掲載文:
'''
オランダ・アムステルダムの美術館で

Facebookを流し見していて、とある記事に目がとまった。
オランダのアムステルダム国立博物館で面白い取り組みを始めたらしい。

ーーー「作品は撮影禁止。その代わりに…」
オランダの美術館で斬新な取り組みが始まったーーー
The Huffington Postより Elyse Wanshel 執筆

http://huff.to/1IH8TrI

詳しいことは記事を読んでもらうとして、個人的に印象に残ったくだりがある。
本文をちょっと引用させていただくと・・・

ーーーアムステルダム国立美術館は、メディアが発達したおかげで
美術館に行くのは「表面的な受け身の体験」に成り下がってしまったようだと、
公式サイトに記載している。
「来館者はすぐに気が散ってしまい、本当の意味での美しさ、不思議さ、
驚きを感じられなくなっています。
私たちは、来館者の方に絵を描いてもらうことで
作品の美しさと歴史を発見し、味わっていただきたいと思いましたーーー
(The Huffington Post記事本文より)

・・・とある。
絵を描くのがよほど苦痛な人はもちろんやらなくていい。
でも、音声ガイドで聴く解説や美術番組による先入観や
メディアによる情報が刷り込まれた頭で見るのではなく、
無知(いや、無垢、かな?)のまま、自分の目と心で観賞するには
じっさい自分の目で線や色をじっくり追ってみるというのは
「絵を味わう」には実にいい観賞方法であり体験になる事のひとつだと思う。



私の経験でいえば、とある郊外の美術館でのこと。
人気の少ない部屋のソファに腰かけて、手帳にメモスケッチをとっていたら
係員のおねえさんがすっ飛んできて「ボールペンの使用はお断りしています。
よろしければこの鉛筆をお使いください」と
2Bの鉛筆を一本貸してくれたことがあった。
(ボールペンのインクによる損傷を怖れて・・・?)
おねえさんのすっ飛びっぷりに驚きつつも、
鉛筆を貸してくれたことにはとても好感を持った。

美術展の一般公開の期間中は難しいかもしれないから、
こんな体験日は期間を限定した方がいいのかもしれない。
それでもいい、こんな取り組み、日本でもやってくれないかなあ〜。
上の動画には、かのレンブラントの『夜警』もチラッと写ってたけど、
ひゃ〜〜!!もしそんな大作をスケッチ出来るんだったら、
もう何日も通っちゃうよーーーッ!

ただでさえ年々高くなってゆく美術展の入場料。
一度でもいい、絵画の知識を取り払って
自分が好きな絵を紙の上でなぞってみるのも
いままでとはまったく違う見方が出来るようになるかもしれない。
こんな動きが日本の美術館でも起きるといいなあと思うがどうだろうか。


Commented by セージグリーン at 2015-12-11 07:52 x
昨秋、装いを改めたアムステルダム国立美術館にも参りましたが、あちこちに屈強な警備員が立ち並んでいたのが印象的で、その時には、模写をする人は見かけませんでした。
'''
提示データ:
'''
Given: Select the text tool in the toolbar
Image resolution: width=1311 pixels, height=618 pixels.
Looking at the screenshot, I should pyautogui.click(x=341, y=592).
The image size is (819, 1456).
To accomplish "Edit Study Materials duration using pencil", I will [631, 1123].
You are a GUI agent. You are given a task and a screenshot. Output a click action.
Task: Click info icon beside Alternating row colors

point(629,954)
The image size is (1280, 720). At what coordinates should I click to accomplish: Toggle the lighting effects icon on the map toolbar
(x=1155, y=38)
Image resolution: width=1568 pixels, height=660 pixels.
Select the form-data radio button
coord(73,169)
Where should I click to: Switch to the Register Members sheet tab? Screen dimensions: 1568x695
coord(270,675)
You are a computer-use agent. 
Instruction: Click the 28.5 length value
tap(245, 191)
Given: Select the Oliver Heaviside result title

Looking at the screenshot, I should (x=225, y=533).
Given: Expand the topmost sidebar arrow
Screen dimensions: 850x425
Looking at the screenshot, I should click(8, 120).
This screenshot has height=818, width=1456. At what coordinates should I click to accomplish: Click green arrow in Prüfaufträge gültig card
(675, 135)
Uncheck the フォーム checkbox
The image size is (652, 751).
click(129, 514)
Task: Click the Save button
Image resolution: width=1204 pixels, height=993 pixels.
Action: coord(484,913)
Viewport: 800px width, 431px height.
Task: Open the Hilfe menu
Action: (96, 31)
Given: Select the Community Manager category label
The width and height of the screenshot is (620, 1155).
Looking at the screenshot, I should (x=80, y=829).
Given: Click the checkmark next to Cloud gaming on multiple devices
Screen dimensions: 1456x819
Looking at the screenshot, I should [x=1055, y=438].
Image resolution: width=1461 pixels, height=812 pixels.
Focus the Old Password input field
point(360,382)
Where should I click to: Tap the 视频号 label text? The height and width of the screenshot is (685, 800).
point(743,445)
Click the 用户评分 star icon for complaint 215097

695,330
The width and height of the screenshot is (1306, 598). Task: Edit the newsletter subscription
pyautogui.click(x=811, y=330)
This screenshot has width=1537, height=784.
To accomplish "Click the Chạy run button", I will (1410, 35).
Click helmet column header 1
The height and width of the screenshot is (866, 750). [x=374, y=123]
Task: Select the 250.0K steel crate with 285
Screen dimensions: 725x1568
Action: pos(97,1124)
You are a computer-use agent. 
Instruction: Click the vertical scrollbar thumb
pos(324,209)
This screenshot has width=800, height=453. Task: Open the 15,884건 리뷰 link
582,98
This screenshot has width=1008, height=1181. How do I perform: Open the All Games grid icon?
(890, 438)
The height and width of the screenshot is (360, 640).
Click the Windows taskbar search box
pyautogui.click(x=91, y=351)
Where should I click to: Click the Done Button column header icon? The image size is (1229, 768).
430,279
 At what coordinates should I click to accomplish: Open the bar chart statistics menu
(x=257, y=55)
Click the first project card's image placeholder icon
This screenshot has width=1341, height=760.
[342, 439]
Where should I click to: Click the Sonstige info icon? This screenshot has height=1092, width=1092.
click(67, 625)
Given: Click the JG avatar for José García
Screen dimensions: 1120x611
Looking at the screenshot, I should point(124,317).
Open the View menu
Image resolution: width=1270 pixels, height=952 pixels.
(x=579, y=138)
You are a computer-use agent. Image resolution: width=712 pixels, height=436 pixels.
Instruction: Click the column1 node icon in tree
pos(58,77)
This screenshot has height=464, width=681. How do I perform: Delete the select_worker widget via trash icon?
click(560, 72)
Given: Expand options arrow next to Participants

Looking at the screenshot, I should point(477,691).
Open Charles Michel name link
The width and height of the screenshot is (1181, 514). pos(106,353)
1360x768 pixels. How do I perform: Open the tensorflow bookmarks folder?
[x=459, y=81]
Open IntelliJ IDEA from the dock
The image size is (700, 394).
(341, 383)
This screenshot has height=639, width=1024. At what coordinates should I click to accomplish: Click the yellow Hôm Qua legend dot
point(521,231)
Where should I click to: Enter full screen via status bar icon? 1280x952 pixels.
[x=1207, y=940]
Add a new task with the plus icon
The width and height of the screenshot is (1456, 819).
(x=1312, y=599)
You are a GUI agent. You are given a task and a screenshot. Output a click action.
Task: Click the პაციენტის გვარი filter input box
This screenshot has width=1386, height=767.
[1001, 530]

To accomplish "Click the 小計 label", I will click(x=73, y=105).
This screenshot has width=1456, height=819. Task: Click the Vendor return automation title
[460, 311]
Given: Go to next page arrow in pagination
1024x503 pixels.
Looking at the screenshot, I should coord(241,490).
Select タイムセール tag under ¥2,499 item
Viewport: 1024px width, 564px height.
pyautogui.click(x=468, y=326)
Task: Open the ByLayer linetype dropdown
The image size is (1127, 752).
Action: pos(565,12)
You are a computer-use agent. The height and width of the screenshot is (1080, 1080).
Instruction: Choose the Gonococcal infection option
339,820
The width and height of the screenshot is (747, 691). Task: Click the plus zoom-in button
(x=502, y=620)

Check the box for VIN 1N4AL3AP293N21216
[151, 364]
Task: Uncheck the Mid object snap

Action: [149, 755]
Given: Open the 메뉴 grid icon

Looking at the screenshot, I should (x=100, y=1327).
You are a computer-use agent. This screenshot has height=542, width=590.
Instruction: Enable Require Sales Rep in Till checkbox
'''
作業指示:
掲載文の「私の経験でいえば」で始まる段落を、主な事実を残して短い箇条書きにまとめること。

出力結果:
- 場所はある郊外の美術館。
- 人の少ない部屋のソファで、手帳にメモスケッチをとっていた。
- 係員の女性が急いで来て、ボールペンは使えないと告げた。
- 代わりに2Bの鉛筆を一本貸してくれた。
- 係員の急ぎぶりには驚いたが、鉛筆を貸してくれたことには好感を持った。